§ WORK REQUIRED:
Answer these questions from the stellar continuum text below:
(a) What inclination does the calculated continuum file correspond to?
(b) What photospheric temperature is listed among the stellar parameters?
(c) How does the gas density fall with r?

§ PROVIDED TEXT:
+ + + + +

Stellar Continuum with Flux

I will try another approach to solve the flux calculation problem I am having in the codes. I will calculate each component of the profile separately, doing one step at a time. First only the continuum coming from the star, then see what happens with the continuum under the optical depths of the magnetosphere, and the wind, but without the flux contribution from these sources. In this way I can see if the absorptions on the continuum are in the right place, and the velocities are right. Then I will calculate only the magnetospheric contribution to the profile, and I will do the same to the diskwind component. Then I can see where the broad wings are coming from. After figuring that out, I will finally and both component to the stellar continuum, and I hope to have a good profile at last.

During my first continuum calculation I noticed a problem that was happening for velocities just higher than zero velocity. I forgot to bypass the optical depth test, and with that the code bypassed all the continuum calculations from those velocities. After ignoring the optical depth test in 'intens.f', I have the right continuum again. I guess this problem might be linked to the always present deep red shifted absorption (more than expected, and every time) found in all the profiles calculated so far. I need to take a deeper look at that.

The continuum calculated is in the file named 'prof.60.ha.mmax_7700K.dmax_7700K.continuum'. That is for a 60 degree inclination, the h-alpha line, maximum temperature in the magnetospheric funnel of 7700K, and maximum temperature in the diskwind region of 7700K. The stellar parameters are for a typical Classica T Tauri Star:

• Mass: 0.5 Msun
• Radius: 2.0 Rsun
• Photospheric Temperature: 4000K
• Accretion Ring Temperatura: 8000K
• Mass Accretion Rate: 1e-8 Msun/Year
• Mass Loss Rate: 1e-9 Msun/Year
• Magnetospheric Inner and Outer Radius: 3.0 Rstar and 3.3 Rstar
• Diskwind Inner and Outer Radius: 3.31 Rstar and 20.0 Rstar

The mass loss rate was calculated using the poloidal velocities in the base of the disk, and the densities in that region. The gas density that is used is a function of r and falls with r^(-1.5).

Obs: Just for you to remember. The intens.f have been changed to calculate only the continuum. I guess you will not forget that, but anyway...

+ + + + +

§ EXTRACTED RECORDS:
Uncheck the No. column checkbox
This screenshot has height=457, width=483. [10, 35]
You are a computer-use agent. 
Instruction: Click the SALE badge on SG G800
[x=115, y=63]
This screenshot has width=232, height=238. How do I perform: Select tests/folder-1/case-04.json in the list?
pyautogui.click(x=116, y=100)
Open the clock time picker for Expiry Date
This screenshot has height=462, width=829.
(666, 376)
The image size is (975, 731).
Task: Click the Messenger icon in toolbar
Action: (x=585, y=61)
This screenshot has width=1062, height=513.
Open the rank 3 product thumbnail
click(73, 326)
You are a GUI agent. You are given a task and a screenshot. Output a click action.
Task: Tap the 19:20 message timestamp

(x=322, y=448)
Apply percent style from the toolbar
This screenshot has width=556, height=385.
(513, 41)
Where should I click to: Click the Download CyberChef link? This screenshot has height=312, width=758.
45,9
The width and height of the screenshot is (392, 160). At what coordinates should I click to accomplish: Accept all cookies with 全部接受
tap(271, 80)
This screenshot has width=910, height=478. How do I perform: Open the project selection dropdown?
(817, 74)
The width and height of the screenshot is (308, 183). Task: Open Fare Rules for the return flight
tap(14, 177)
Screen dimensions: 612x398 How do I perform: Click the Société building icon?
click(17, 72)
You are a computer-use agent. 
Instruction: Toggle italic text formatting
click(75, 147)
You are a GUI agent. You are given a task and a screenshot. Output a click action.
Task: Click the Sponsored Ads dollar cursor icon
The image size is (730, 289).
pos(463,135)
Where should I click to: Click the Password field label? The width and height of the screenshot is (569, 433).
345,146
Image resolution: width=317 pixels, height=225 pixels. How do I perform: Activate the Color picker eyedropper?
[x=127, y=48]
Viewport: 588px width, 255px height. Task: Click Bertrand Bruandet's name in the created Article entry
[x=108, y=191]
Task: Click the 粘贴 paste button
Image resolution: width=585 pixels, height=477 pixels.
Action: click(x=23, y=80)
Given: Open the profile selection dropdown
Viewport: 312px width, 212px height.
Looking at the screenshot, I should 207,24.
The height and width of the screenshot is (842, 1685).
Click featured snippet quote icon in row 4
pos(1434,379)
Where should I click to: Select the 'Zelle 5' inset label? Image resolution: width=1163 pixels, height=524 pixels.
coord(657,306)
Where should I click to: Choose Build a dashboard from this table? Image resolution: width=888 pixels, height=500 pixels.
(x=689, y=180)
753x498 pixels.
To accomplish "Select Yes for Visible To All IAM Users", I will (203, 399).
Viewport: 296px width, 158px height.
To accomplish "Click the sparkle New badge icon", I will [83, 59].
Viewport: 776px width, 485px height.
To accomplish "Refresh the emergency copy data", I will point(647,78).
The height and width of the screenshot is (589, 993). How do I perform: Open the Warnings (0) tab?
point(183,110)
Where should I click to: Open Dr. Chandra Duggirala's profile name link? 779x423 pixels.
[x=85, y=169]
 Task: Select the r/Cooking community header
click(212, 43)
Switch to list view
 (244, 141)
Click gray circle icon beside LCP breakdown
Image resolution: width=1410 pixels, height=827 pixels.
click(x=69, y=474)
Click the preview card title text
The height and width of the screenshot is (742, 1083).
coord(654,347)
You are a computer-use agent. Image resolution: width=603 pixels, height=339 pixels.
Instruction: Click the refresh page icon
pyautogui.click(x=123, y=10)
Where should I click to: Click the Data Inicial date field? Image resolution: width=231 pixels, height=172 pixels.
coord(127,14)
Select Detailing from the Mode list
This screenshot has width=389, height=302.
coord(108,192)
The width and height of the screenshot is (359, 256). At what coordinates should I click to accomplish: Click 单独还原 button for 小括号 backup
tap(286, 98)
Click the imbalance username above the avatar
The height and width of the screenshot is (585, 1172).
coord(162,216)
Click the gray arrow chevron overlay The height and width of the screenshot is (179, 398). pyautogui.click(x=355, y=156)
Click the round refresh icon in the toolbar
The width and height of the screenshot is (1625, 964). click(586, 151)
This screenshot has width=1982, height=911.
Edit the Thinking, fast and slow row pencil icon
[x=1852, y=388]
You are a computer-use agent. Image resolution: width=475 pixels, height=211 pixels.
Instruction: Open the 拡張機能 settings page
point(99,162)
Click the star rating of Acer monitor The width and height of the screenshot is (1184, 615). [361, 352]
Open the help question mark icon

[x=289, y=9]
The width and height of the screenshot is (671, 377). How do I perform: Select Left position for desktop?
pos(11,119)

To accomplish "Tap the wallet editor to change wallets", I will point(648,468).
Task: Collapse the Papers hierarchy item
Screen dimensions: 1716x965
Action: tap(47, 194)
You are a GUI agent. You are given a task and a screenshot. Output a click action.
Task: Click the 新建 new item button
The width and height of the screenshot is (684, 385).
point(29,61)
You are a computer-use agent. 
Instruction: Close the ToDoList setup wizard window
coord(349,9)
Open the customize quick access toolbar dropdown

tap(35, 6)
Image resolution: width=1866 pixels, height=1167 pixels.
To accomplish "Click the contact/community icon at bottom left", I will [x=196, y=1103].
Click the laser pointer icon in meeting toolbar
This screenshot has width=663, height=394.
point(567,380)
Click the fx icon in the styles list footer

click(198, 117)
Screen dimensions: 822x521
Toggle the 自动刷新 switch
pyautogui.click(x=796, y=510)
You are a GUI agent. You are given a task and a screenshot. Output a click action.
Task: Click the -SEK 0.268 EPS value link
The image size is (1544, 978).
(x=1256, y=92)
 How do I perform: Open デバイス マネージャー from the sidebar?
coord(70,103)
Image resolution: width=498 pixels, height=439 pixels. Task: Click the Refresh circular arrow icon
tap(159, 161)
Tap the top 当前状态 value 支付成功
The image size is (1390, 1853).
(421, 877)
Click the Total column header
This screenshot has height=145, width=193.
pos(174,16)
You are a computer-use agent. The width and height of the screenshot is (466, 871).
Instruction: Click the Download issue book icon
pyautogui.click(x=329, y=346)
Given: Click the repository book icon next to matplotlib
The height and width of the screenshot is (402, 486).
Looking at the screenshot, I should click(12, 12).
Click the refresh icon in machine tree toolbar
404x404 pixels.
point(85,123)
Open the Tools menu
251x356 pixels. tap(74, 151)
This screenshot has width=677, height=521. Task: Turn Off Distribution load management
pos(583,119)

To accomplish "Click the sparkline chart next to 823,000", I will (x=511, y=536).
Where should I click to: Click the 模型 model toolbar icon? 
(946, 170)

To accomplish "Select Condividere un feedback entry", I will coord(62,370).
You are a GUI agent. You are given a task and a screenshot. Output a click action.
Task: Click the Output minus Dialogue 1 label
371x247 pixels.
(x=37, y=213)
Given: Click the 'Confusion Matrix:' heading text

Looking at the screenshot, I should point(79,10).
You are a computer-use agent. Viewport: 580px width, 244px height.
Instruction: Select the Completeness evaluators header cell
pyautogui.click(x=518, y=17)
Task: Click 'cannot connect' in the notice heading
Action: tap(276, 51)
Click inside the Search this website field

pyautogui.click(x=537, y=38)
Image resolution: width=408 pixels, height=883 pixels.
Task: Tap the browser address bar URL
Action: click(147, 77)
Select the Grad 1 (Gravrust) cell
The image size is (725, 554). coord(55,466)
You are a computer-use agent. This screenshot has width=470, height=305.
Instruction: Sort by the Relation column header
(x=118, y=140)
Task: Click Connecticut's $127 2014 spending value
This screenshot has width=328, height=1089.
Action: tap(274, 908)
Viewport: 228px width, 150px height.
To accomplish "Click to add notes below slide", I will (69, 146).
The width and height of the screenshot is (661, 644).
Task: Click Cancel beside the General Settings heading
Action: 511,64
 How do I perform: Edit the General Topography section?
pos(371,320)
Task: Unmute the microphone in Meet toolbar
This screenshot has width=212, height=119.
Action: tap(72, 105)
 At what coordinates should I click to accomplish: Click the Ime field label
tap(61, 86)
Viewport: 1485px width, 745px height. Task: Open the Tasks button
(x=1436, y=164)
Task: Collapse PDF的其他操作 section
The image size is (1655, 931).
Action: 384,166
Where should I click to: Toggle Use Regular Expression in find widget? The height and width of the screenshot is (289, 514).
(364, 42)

+ + + + +

§ TASK RESPONSE:
(a) 60 degrees
(b) 4000K
(c) It falls with r^(-1.5).